— START OF Extract to read —
Do you foresee the incels unifying in any meaningful way (with concrete demands) in the future?
I think the lasting influence of the incels will be indirect. There won’t be any “Incel Party” comparable to, say, the Pirate Parties in Europe. What seems more likely to me is that, as their odd lingo becomes adopted by various online communities, there will be a gentrification of inceldom. I might be one of the early gentrifiers myself.
Gradually, a milder version of what could be called the incel ideology will become more socially acceptable, which will occur along with a decline of the excesses of so-called “woke SJW” culture and “consent discourse” (the neat-and-tidy ideology of naïve-egalitarian “social justice” haphazardly concealing the dark, discomforting, relentlessly cruel, traumatic realm of sexuality beneath it).
The incels are acutely aware of the savage and traumatic nature of Sex. They are compulsively talking, or at least writing about it. The incels’ deepest insight is that language fails to encapsulate the abyssal cruelty of sexual desire.
— END OF Extract to read —
■ **What you need to do**:
1 - Answer these about the interview excerpt on incels:
(a) What European parties does it name when saying there won't be an "Incel Party"?
(b) What does the speaker expect to happen to inceldom as its lingo is adopted by online communities?
(c) What does it call the incels' deepest insight?
2 - Could you resume the interview excerpt on incels, carrying it on from its final sentence?
The listing isn't needed for anything here.
— START OF Recorded data —
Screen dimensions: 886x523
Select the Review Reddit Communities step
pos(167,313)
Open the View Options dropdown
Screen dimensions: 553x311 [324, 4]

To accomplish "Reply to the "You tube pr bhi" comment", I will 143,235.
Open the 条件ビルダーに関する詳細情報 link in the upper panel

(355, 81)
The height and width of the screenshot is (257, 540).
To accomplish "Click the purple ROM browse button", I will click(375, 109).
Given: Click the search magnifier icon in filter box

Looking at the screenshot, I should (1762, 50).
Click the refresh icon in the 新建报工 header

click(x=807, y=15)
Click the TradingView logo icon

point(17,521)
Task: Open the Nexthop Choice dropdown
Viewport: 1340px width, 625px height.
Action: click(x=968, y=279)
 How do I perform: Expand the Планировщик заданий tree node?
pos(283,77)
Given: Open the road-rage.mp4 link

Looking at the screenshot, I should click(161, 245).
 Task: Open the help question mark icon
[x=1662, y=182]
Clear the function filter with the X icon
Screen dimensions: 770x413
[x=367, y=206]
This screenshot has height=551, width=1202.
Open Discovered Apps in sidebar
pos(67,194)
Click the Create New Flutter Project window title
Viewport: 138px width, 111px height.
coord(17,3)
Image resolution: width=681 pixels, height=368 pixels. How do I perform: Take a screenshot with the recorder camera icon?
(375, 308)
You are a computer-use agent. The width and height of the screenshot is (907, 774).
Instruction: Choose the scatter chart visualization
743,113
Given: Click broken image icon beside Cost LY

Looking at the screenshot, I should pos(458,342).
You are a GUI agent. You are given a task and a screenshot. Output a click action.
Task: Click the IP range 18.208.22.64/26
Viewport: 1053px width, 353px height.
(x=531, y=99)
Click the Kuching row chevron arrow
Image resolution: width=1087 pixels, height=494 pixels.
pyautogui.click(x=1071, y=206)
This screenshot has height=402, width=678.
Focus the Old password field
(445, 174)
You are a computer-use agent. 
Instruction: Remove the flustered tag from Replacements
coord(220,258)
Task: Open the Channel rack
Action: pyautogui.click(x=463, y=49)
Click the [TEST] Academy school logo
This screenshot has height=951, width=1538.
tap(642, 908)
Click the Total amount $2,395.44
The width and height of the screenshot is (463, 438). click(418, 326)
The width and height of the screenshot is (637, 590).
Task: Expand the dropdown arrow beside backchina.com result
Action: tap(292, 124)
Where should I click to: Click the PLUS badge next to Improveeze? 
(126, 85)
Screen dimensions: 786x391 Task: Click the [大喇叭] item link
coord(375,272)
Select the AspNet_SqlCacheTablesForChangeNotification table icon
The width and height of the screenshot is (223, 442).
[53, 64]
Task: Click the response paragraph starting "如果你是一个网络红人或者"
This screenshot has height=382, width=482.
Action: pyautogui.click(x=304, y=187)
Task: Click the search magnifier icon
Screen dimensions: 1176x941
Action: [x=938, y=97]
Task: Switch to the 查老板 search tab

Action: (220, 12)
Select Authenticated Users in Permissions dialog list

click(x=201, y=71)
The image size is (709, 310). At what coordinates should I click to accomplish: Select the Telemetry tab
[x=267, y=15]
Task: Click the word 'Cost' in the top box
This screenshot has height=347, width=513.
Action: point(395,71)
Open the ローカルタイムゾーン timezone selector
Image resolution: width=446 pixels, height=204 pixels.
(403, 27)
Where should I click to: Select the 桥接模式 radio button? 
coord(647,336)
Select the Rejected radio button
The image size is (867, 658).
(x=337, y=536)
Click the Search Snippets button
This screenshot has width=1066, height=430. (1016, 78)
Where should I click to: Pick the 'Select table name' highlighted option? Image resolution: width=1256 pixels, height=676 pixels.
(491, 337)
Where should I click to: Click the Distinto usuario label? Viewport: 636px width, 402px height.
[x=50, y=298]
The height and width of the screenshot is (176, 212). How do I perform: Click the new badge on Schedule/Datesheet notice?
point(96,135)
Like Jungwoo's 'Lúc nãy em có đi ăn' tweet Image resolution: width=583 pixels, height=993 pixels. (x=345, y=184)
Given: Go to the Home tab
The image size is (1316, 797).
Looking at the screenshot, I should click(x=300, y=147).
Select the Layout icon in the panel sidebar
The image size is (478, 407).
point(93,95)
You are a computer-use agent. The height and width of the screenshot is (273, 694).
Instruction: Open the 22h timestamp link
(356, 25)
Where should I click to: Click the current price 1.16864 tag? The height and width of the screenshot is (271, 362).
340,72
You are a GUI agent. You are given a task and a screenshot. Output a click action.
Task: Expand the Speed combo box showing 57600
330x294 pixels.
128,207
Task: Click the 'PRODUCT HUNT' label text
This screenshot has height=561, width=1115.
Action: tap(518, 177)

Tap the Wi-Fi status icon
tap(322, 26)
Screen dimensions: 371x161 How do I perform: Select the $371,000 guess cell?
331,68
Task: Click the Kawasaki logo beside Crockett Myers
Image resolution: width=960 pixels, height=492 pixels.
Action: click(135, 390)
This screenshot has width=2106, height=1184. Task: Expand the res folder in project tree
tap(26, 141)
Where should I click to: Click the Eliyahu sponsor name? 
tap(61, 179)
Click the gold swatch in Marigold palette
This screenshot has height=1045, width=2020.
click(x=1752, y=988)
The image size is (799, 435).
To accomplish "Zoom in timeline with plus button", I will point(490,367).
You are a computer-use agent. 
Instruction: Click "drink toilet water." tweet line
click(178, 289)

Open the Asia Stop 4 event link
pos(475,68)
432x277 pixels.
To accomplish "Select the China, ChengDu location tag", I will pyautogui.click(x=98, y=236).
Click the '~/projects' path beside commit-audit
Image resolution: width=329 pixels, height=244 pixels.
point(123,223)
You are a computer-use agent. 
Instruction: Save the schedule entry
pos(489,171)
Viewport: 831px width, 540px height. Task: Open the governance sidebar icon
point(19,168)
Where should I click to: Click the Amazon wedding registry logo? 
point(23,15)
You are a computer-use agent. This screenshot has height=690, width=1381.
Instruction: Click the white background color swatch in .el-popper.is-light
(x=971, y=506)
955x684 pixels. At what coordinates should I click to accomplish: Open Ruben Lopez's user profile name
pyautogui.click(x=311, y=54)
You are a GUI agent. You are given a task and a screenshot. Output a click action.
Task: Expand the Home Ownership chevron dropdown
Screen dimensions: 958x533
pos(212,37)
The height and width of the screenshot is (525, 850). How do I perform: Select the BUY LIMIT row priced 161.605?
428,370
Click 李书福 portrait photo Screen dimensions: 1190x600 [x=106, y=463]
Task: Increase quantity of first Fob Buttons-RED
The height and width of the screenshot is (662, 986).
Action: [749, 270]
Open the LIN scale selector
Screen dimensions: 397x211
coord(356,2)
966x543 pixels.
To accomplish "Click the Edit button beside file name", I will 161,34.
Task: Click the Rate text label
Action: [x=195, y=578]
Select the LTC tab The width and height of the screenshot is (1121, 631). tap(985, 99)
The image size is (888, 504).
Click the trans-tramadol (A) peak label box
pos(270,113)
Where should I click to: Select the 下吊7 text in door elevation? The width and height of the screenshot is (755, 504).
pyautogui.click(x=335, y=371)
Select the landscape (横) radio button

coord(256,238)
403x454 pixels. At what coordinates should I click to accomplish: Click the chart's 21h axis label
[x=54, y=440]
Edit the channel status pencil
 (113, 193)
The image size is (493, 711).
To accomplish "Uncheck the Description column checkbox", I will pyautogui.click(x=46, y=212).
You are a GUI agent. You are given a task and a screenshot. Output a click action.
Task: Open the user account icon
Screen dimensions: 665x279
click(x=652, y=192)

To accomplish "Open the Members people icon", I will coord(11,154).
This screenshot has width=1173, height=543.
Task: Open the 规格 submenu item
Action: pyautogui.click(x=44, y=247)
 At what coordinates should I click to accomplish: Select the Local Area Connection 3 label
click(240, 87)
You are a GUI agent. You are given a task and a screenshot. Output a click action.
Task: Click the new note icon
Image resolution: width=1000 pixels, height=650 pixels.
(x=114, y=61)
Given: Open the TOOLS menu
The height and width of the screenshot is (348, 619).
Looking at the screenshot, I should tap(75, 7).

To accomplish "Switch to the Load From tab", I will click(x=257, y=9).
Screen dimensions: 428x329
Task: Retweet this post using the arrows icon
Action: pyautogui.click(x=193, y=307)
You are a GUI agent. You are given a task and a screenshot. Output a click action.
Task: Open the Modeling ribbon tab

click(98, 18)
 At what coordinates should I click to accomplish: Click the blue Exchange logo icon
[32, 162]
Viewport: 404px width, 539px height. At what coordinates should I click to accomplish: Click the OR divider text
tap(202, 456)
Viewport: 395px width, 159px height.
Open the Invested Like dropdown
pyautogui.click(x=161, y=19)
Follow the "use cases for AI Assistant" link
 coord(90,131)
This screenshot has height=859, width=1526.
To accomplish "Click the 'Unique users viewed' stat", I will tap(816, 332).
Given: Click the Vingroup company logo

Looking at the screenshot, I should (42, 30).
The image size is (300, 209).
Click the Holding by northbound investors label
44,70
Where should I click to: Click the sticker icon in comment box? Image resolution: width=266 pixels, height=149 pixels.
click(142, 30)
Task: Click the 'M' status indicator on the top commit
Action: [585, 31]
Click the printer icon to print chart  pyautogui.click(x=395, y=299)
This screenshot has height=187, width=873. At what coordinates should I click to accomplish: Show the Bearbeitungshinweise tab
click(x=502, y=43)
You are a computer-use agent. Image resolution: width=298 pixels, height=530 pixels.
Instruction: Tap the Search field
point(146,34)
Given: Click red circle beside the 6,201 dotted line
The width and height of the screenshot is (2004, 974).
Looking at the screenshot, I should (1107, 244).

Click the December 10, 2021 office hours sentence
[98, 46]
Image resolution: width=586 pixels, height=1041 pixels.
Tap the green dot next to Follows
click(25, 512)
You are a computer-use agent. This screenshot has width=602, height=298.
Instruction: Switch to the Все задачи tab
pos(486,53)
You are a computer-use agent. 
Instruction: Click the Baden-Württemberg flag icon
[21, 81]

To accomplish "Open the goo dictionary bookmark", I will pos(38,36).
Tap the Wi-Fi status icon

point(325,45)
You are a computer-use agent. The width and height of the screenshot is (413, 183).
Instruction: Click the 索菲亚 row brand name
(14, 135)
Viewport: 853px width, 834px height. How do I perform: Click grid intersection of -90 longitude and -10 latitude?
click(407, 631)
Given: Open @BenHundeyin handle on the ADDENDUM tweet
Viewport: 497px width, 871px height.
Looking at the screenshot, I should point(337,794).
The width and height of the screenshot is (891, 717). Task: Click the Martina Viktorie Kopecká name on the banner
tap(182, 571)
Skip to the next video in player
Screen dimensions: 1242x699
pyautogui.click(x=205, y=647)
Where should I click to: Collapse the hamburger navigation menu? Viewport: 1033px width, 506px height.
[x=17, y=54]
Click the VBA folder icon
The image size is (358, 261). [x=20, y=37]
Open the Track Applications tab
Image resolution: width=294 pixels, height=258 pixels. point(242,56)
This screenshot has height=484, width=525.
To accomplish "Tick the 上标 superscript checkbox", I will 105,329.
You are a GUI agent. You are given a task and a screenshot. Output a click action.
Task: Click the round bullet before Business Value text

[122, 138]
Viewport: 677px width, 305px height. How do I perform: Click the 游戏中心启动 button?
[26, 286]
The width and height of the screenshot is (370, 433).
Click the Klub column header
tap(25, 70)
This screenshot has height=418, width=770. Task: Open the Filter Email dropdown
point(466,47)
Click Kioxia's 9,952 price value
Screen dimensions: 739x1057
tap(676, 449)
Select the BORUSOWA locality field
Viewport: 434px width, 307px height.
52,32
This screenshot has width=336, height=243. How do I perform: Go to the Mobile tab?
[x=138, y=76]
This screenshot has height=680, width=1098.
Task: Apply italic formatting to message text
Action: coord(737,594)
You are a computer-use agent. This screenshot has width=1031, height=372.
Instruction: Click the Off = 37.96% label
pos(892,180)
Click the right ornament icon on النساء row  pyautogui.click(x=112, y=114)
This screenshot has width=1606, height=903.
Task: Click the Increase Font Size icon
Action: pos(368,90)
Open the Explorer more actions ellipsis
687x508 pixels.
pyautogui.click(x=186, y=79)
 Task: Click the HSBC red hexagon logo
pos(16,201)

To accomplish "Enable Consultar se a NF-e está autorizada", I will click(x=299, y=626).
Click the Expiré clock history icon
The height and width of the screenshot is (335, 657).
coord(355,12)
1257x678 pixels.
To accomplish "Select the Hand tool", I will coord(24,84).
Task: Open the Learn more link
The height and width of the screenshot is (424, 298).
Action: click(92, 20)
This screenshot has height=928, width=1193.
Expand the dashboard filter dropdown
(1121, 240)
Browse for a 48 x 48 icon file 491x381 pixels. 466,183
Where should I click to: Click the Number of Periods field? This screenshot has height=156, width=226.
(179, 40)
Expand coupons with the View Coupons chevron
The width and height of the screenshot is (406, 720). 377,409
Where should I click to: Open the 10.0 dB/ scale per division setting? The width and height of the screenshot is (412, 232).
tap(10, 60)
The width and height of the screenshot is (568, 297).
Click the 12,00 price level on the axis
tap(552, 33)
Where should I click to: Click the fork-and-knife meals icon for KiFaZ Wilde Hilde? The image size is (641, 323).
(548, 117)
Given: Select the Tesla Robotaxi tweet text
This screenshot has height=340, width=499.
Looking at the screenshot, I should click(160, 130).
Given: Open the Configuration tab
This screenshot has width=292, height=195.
— END OF Recorded data —
■ **Task-by-task outputs**:
1 -
(a) The Pirate Parties.
(b) A gentrification of inceldom.
(c) That language fails to encapsulate the abyssal cruelty of sexual desire.

2 -
The incel will start to be seen as cool—maybe even sexy. I mean this in the sense that Žižek and Houellebecq are sexy. The incel could also be a sympathetic protagonist-type in movies and television. Something like this has already happened with “nerd culture” more generally, which is no longer seen as particularly fringe.
The gentrified and assimilated incel will ultimately have less to do with Elliot Rodger as a mass shooter than as a nihilistic consumer of luxury goods. It will represent the way that, under globalized neoliberal austerity technocapitalism, we all are conditioned to be like the spiteful and atomized incels. But I don’t think the incel will prove to have any latent “revolutionary subjectivity.” It will simply be a way for the bourgeoisie to aestheticize the discontent of the masses.